# How much should my board cost??



## livestoride

Your best bet will be to look up local area barns on the internet and see what they charge. Each area is so different. Where I am now, in rural Wisconsin, I pay $300 for a private pasture with hay free access, 2x daily grain, turn out 12 hrs, blanketing/fly mask, 1 indoor arena, 2 outdoor arenas, a cross country course, trails, closed tack room with humidity control, bathroom, lounge and the barn owner will spray them off in the summer if they look hot. 

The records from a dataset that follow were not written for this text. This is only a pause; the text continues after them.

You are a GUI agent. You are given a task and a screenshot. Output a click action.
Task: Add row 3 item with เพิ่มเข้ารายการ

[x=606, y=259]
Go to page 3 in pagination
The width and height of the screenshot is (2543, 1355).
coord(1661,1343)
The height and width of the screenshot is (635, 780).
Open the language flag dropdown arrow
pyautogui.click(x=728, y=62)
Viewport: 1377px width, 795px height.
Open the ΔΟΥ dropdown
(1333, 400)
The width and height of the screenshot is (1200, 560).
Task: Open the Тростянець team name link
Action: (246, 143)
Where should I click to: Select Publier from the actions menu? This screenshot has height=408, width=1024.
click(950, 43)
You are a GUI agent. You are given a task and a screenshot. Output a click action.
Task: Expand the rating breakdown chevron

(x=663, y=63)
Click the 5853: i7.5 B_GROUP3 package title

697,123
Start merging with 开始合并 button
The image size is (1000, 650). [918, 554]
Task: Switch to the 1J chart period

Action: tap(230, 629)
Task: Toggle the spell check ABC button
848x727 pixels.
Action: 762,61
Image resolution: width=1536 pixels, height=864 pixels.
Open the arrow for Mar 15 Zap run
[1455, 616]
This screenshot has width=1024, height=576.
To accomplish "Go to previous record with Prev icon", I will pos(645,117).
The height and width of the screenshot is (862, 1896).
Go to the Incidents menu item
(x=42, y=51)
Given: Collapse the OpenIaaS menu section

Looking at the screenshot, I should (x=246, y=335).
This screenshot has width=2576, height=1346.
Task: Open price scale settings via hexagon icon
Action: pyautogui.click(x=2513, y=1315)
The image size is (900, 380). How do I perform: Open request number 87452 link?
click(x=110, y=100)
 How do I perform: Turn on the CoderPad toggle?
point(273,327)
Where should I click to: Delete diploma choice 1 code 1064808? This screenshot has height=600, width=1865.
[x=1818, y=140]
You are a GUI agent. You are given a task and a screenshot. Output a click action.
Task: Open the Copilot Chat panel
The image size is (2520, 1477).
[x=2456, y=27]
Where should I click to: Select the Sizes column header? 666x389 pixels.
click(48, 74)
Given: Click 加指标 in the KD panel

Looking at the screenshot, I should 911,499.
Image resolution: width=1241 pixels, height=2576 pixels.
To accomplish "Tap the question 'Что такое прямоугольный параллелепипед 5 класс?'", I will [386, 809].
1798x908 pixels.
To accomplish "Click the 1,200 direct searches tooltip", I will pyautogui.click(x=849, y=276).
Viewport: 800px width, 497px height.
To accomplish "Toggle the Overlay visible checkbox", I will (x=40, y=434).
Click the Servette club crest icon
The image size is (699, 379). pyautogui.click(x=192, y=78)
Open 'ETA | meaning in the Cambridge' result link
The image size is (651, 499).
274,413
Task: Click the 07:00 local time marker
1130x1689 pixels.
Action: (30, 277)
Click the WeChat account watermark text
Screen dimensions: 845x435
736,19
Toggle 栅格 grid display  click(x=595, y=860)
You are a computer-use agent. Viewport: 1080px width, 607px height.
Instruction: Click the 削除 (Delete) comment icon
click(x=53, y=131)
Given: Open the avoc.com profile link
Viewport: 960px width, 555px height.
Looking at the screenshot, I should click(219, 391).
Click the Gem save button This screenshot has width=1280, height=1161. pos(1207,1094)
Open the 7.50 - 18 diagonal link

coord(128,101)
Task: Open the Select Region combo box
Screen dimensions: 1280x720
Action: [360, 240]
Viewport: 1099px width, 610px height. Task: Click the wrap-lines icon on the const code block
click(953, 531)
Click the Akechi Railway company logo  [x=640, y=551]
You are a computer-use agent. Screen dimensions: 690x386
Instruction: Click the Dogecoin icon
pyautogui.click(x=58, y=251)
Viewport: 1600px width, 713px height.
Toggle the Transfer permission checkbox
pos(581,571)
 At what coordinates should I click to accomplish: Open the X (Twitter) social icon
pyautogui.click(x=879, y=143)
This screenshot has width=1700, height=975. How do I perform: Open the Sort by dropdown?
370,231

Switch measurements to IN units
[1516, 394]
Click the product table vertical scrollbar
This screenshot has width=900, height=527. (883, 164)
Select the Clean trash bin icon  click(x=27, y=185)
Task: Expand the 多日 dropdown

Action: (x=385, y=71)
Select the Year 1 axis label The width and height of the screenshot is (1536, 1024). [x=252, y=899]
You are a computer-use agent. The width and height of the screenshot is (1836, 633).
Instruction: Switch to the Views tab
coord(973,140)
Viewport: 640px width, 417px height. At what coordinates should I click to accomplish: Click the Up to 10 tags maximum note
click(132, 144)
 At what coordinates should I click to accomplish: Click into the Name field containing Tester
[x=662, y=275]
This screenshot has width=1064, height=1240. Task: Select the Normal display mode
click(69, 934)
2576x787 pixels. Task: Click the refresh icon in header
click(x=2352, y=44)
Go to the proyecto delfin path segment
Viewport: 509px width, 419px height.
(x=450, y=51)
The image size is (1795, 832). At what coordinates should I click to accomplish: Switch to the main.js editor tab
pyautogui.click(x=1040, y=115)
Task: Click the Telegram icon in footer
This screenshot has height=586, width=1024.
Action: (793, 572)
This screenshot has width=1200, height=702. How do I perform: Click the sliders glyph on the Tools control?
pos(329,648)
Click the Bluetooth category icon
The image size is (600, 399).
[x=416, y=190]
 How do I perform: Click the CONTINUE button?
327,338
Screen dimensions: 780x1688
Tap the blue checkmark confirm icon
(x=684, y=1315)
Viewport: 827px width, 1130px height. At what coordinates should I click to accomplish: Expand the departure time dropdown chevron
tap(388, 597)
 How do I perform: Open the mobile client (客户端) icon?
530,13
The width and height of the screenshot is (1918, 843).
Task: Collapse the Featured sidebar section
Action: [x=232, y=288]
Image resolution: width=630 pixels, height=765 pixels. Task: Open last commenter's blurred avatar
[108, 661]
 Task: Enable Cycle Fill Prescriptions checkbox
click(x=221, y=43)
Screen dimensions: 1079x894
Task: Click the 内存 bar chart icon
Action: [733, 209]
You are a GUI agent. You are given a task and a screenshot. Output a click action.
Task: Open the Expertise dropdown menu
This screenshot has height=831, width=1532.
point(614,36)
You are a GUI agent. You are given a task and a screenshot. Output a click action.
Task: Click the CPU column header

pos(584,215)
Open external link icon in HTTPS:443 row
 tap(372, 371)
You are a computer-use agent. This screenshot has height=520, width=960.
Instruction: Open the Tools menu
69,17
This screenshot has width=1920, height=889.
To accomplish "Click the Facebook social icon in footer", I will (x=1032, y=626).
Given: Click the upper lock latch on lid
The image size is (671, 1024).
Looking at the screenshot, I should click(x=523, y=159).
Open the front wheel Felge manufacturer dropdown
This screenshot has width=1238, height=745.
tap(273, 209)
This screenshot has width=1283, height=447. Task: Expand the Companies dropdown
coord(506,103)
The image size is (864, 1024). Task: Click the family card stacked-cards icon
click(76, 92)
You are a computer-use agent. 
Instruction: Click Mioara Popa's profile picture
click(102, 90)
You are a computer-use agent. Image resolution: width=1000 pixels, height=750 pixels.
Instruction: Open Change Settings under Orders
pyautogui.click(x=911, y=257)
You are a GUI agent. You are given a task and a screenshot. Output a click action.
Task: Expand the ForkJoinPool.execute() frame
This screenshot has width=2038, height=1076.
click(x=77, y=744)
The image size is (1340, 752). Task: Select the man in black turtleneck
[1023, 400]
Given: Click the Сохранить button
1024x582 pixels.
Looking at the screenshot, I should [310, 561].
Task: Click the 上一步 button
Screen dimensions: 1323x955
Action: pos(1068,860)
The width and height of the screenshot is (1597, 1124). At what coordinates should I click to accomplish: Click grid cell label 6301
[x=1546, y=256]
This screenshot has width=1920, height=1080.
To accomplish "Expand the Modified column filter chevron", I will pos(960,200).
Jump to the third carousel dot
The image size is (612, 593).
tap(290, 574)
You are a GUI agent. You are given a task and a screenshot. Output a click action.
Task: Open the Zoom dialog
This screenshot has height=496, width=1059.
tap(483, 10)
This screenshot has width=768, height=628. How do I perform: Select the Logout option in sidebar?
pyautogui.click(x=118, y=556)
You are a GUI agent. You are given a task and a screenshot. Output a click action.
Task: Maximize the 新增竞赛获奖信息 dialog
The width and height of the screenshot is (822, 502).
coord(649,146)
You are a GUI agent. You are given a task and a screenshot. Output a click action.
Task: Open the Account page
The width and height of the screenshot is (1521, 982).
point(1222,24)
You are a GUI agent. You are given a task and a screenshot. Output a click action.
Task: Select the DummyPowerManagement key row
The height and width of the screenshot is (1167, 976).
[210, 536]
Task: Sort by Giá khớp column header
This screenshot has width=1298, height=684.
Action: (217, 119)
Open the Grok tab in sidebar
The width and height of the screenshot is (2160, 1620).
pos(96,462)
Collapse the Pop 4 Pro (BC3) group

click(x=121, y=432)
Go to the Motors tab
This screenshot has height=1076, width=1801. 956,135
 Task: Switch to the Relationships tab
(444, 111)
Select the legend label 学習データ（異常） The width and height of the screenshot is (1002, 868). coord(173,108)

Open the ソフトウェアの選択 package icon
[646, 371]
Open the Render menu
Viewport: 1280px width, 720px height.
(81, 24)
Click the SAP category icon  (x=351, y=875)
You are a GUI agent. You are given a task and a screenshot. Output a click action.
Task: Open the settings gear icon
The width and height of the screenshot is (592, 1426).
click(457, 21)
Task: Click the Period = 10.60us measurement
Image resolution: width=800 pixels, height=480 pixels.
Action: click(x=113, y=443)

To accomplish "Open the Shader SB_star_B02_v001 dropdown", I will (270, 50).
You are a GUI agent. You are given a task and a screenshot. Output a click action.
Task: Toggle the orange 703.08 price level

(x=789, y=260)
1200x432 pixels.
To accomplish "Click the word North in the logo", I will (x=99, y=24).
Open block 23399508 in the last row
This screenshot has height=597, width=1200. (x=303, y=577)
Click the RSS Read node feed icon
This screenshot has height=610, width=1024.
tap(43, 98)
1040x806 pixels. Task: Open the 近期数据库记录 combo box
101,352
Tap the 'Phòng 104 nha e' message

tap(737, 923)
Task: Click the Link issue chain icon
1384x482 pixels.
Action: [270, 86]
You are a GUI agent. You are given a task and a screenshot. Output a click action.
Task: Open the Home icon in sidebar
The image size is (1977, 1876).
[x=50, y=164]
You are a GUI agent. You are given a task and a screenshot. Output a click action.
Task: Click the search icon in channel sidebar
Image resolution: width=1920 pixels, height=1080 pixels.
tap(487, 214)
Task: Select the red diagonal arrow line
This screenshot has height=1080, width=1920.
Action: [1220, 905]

In Ohio suburbs where I was before here we paid $425 for sand paddock turnout with 8 - 10 other horses, grain 2x day, hay 3 times day and thats it. It really will depend on your region.


----------



## stevenson

Hi, what part of CA ? Northern, Mendicino, Central Vally, Sacramento, Central Coast? southern CA? Depends on what type of barn you are going to, specialty barns are more such as jumper/cutting/roping.. If you are going to just a boarding stable, look on craigslist for your area and see if there are boarding ads. I am in the south end of Central Valley, boarding in this area starts at 165.00 for a small pen, shared tack sheds. No turn out,blanket removal etc . All of that is Extra !


----------



## ernie5567

I live in Fresno County. I don't need any fancy barn just a place to board and do above things because it is not possible for me to go out everyday yet.


----------



## Dreamcatcher Arabians

Depending on what part of CA you're in it can really vary. If you're right next to a major city, it will be expensive. In So Cal that kind of board would have run you around $500/month minimum 8 years ago before I left. And it would have been VERY rare to find 24/7 pasture board because of lack of room.


----------



## stevenson

I am in Kern county. I dont know what the prices are for Fresno. I would google boarding in clovis (for example) . I dont really know any horse people in Fresno. Good luck .


----------



## ernie5567

Thanks! I only say pasture board because what i have found it is cheaper than stall board. I guess i didn't make it clear that it doesn't hove to be private pastured. Sorry!


----------



## eclipseranch

I don't live any where near CA. However, when dealing with boarding facilities...usually there is a flat fee for example a stall including the particular barns feeding regiman & the facilities that they have...each barn may be different.....some have indoor arenas, some have outdoor arenas, some have trails, some have a combo or all 3. then if you want extra's like blanketing they charge an extra fee. some barns increase the board flat fee and include extra's that way....all that should be spelled out in their charges & the contract that you sign with them. My experience with most pasture board situations is free choice hay only & graining by owner....a few having "graining" stations for pastured horses. It is best to do homework in your area & see what's available & compare prices for what is included...there is so much to consider show barn or not, the list goes on & on


----------



## caseymyhorserocks

Around $200 I would expect in Fresno. (fellow Californian here  I searched on craigslist and found a few pasture boarding places, do be careful on craigslist though as some people just have a couple acres of a pasture and want someone to put their pretty pony to look at in the pasture..


----------



## MissKriss

I live in clovis and its about $150 a month for 24/7 pasture or pen or stall. They have 3 arenas ( barrels arena, jumping arena, and obstacles arena) as well as two round pens, wash rack, trailer parking, good horse care, daily turn out if wanted, and drama free boarding. I love it! Let me know if you're still searching! 
_Posted via Mobile Device_


----------